Bisnis.com, JAKARTA — Porsi energi terbarukan dalam bauran pembangkit listrik Singapura mencapai rekor tertinggi sepanjang sejarah pada Mei 2025. Rekor ini dicapai seiring dengan langkah negara tersebut mempercepat impor energi hijau dan produksi listrik tenaga surya secara domestik.
Mengutip Reuters, data dari National Electricity Market of Singapore memperlihatkan bahwa produksi tenaga surya domestik pada Mei meningkat dengan laju tertinggi sejak Maret 2024.
Sementara itu, impor energi terbarukan naik selama tiga bulan berturut-turut hingga mencapai level tertinggi dalam lebih dari dua tahun. Hal ini mendorong porsi energi terbarukan dalam bauran listrik nasional Singapura menjadi 2,58%.
Perdagangan listrik lintas negara dipandang sebagai kunci untuk mengurangi ketergantungan negara tersebut terhadap bahan bakar fosil, terutama di tengah meningkatnya permintaan listrik yang dipicu oleh kehadiran pusat data.
Singapura menargetkan untuk memenuhi kebutuhan listrik sebesar 6 gigawatt (GW) melalui impor listrik bersih pada 2035 karena keterbatasan potensi energi terbarukan domestik di negara kota tersebut.

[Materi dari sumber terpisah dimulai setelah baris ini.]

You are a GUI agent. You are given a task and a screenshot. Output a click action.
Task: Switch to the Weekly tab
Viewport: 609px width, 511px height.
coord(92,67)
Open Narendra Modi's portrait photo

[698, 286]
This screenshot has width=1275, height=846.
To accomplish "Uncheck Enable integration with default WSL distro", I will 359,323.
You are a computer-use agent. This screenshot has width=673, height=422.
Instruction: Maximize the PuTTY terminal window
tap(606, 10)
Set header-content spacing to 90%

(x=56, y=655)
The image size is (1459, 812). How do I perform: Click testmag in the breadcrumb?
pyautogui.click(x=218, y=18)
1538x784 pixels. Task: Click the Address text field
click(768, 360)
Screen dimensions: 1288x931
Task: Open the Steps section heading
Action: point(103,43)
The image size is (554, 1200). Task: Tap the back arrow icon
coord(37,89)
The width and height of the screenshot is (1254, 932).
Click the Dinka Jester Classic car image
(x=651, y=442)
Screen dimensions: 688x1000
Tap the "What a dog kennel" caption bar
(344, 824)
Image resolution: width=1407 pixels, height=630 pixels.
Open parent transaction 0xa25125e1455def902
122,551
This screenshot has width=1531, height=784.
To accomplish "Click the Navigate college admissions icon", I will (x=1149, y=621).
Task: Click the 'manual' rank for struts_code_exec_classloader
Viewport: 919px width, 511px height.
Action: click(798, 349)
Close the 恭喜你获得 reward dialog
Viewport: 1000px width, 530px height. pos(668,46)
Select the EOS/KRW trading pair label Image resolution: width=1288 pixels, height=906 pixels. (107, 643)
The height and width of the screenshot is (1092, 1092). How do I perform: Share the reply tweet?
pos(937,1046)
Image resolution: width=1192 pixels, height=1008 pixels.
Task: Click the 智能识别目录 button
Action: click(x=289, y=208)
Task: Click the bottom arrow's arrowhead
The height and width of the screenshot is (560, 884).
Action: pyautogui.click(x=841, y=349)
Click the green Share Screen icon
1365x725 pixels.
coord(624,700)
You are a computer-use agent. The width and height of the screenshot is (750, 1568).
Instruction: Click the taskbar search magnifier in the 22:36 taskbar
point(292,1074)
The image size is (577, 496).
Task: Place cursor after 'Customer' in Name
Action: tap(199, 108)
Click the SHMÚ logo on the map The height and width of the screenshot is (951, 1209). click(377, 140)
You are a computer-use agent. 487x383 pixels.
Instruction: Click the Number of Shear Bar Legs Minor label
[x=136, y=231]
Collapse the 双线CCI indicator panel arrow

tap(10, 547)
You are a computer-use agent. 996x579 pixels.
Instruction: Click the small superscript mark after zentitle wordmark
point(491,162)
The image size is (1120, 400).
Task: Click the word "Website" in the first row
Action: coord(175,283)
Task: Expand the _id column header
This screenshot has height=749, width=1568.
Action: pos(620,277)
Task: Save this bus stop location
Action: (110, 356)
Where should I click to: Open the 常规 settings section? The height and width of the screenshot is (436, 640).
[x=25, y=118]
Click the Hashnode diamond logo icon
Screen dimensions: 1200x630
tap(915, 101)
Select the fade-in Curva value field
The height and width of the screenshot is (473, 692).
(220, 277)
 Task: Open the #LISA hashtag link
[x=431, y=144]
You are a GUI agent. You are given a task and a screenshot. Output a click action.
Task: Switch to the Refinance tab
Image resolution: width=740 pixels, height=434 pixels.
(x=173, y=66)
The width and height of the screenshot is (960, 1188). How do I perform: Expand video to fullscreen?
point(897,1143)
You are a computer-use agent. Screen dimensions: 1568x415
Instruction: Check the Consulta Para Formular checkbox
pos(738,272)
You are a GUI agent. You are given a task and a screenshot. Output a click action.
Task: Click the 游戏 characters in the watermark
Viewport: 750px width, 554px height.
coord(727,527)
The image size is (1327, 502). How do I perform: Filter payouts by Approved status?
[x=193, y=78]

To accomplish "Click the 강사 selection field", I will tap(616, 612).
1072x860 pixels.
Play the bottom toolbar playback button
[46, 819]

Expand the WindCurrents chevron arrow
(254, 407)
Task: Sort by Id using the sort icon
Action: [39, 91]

Saat ini, sekitar 95% kapasitas pembangkit listrik di Singapura masih bergantung pada gas alam.
Selama lima bulan pertama hingga Mei, data menunjukkan bahwa Singapura telah mengimpor 122,7 juta kilowatt-jam (kWh) listrik bersih, setara dengan 0,52% dari total produksi listrik nasional. Tahun lalu, dalam periode yang sama, Singapura tidak mengimpor listrik sama sekali, dan baru mulai mengimpor dalam jumlah kecil pada kuartal terakhir 2024.
Baca Juga
Porsi impor dalam bauran listrik Singapura naik selama tiga bulan berturut-turut hingga Mei, sehingga menggantikan sebagian pembangkit listrik berbasis fosil. Secara keseluruhan, total produksi listrik Singapura meningkat 0,4% selama lima bulan pertama tahun ini.
Saat ini, Singapura memiliki dua kesepakatan aktif perdagangan listrik lintas negara, yakni proyek Lao PDR–Thailand–Malaysia–Singapore (LTMS) sebesar 200 megawatt (MW) dan proyek percontohan Energy Exchange Malaysia (ENEGEM) sebesar 50 MW bersama perusahaan utilitas milik negara Malaysia, Tenaga Nasional Berhad.
Pada Oktober lalu, Kepala Eksekutif Otoritas Pasar Energi Singapura (EMA) menyatakan bahwa kesepakatan perpanjangan proyek LTMS masih belum final, karena Singapura masih menunggu Thailand untuk menetapkan rincian biaya transmisi dalam kerja sama multilateral tersebut.
Pada Jumat (27/6/2025), EMA menyampaikan kepada Reuters bahwa diskusi mengenai peningkatan lebih lanjut kerja sama LTMS masih berlangsung, tanpa memberikan detail tambahan.